The FDA approval of lemborexant CIV was based on findings from the lemborexant clinical development program, including 2 pivotal phase 3 studies, SUNRISE 2 and SUNRISE 1. The studies evaluated lemborexant CIV versus placebo and active comparator for up to 1 month and lemborexant CIV versus placebo for 6 months in approximately 2000 adult patients with insomnia.

The most common adverse reaction was somnolence, and further analysis suggests that lemborexant CIV was not associated with rebound insomnia. There was no evidence of withdrawal effects following treatment discontinuation, suggesting it does not produce physical dependence in those taking it for up to 1 year, according to the clinical trials.
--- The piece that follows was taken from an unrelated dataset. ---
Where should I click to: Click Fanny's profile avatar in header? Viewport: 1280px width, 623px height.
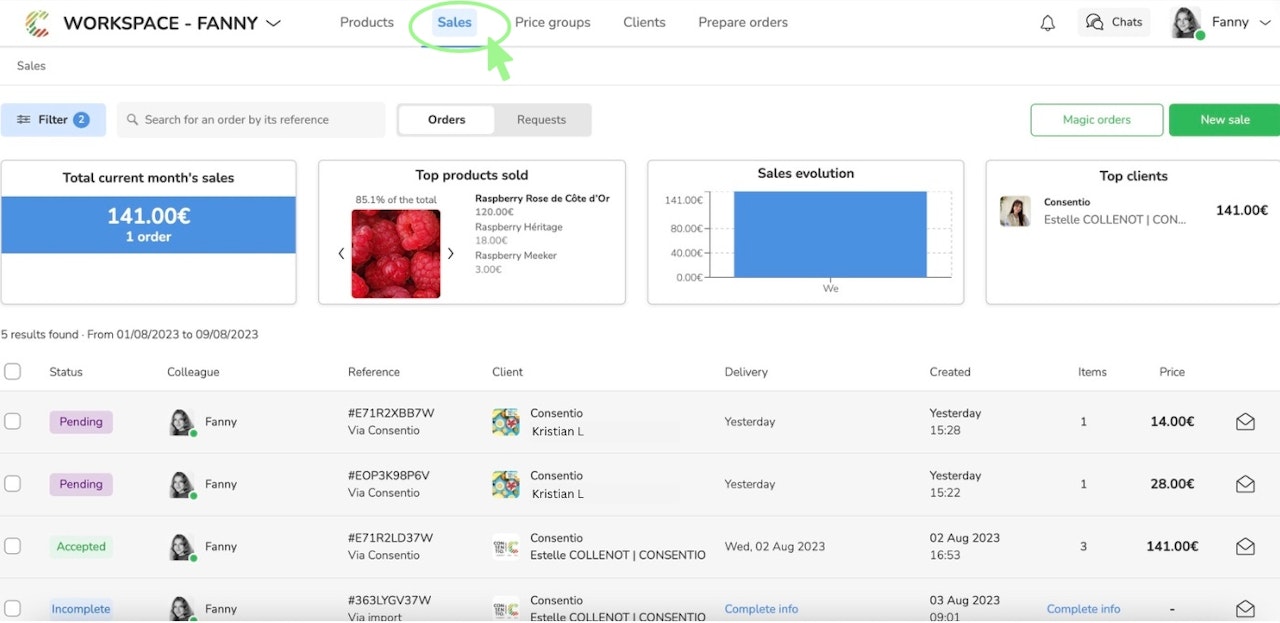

Individuals with a history of abuse or addiction to alcohol or other drugs may be at an increased risk for abuse and addiction to lemborexant CIV, and such patients should be monitored carefully.

The recommended dosage of lemborexant CIV is one 5 mg tablet taken no more than once per night, immediately before going to bed with at least 7 hours remaining before the planned time of awakening. The dose may be increased to the maximum recommended dose of 10 mg based on clinical response and tolerability.

Eisai announces US availability of DAYVIGO® (lemborexant) CIV, a new treatment option for adults with insomnia [news release]. Woodcliff Lake, NJ; PR Newswire: June 1, 2020. https://www.prnewswire.com/news-releases/eisai-announces-us-availability-of-dayvigo-lemborexant-civ-a-new-treatment-option-for-adults-with-insomnia-301068256.html. Accessed June 2, 2020.